=== Reading text ===
◆ ◆ ◆ ◆

I also wonder if the Kaggle dataset is kept up to date since it states merely 1.7M articles instead of 2.4 I read elsewhere.

Edit: I just found the answers to my question here: https://info.arxiv.org/help/bulk_data_s3.html

ZeroSolstice · on Sept 8, 2024

> The frontpage should directly show the list of papers, like with HN.

I disagree. There are numerous times where I have browsed the comments on a HN post where people haven't read the article and are just responding to the comment thread. The workflow for this seems a bit different in that a person would have already read a paper and wanted to read through existing discussions or respond to discussion. With that, having the search front and center would follow as the next steps for a person who read a paper and wanted to "search" for discussions related to that paper in particular.

HN is more an aimless browsing which is a bit different than researching a specific area or topic.

diggan · on Sept 8, 2024

> - Ranking shouldn't be based on comment activity, which ranks controversial papers, rather papers should be voted on like comments.

How about not ranking things at all? I don't feel like things like this should be a popularity/"like" contest and instead let the content of the paper/comments speak for themselves. Yes, there will be some chaff to sort through when reading, but humanity will manage.

Just sort things by updated/created/timestamp and all the content will be equal.

pessimizer · on Sept 8, 2024

> let the content of the paper/comments speak for themselves.

People can't read everything, and have rely on others to filter up the good stuff. If you read something random, based on no recommendation, it's charity work (the odds are extremely good that it is bad) and you should recommend that thing to other people if it turns out to be useful. Ultimately, that's the entire point of any of this design: if we don't care about any of the metadata on the papers, they could just be numbered text files at an ftp site.

The fewer things I have to read to find out they're shit, the longer life I have.

I say the opposite: put a lot of thought into how papers are organized and categorized, how comments on papers are organized and categorized, the means through which papers can be suggested to users who may be interested in them, and the methods by which users can inject their opinions and comment into those processes. Figure out how to thwart ways this process can be gamed.

Treat the content equally, don't force the content to be equal. Hacker News shouldn't just be the unfiltered new page.

gus_massa · on Sept 8, 2024

Sorted by "new"...

◆ ◆ ◆ ◆

=== Recorded data ===
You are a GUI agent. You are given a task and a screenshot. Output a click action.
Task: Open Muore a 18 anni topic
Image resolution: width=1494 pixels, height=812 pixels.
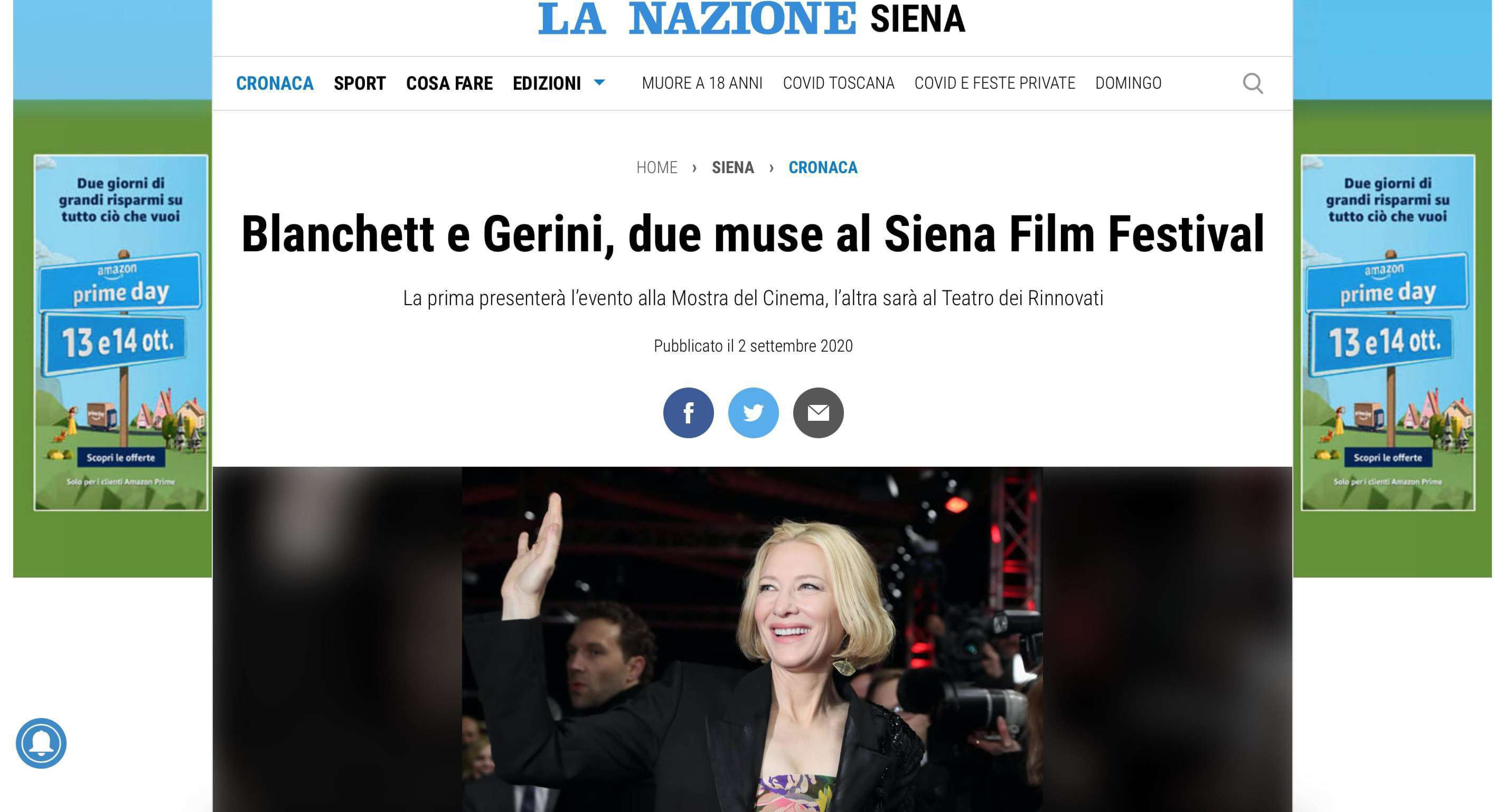point(702,83)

◆ ◆ ◆ ◆

Write what comes next in the forum thread above about how a site for discussing papers should rank and sort them.

=== Response to this task ===
Most articles are not interesting, most of the interesting ones are interesting only for a niche of a few researchers. The front page will be flowed by uninteresting stuff.

thornewolf · on Sept 8, 2024

thats ranking by recency, which means i can abuse it by churning low quality content out to arXive

gradus_ad · on Sept 8, 2024

> Ranking shouldn't be based on comment activity, which ranks controversial papers

But don't we want people's attention drawn to controversial/conversation generating papers? The whole point of the platform is to drive conversation

godelski · on Sept 9, 2024

My guess is that they're trying to deal with a problem they're creating: being open to everyone. The problem with places like Twitter, Reddit, Github, HN, etc is that you don't know you're talking to a peer and the idiots asking irrelevant questions or proposing dumb things outnumber researchers a million to one. Even allowing public to upvote or affect the rankings is not beneficial to science.

I'm all for casting wide nets and making things available to everyone, but a little gate keeping is not bad (just don't gate keep by race, class, or those things). But I'm sorry, research is hard. There's a reason people spend decades researching things that at face value look trivial. Rabbit holes are everywhere and just because you don't know about them doesn't mean your opinion has equal weight.

We seriously lack areas where experts can talk to other experts.

woodson · on Sept 8, 2024

The concern may be about what effect this will have on future papers (just like news headlines engineered for clickbait).

runningmike · on Sept 8, 2024

Many people on earth have names with spaces. So good that a username can reflect a real name a person has.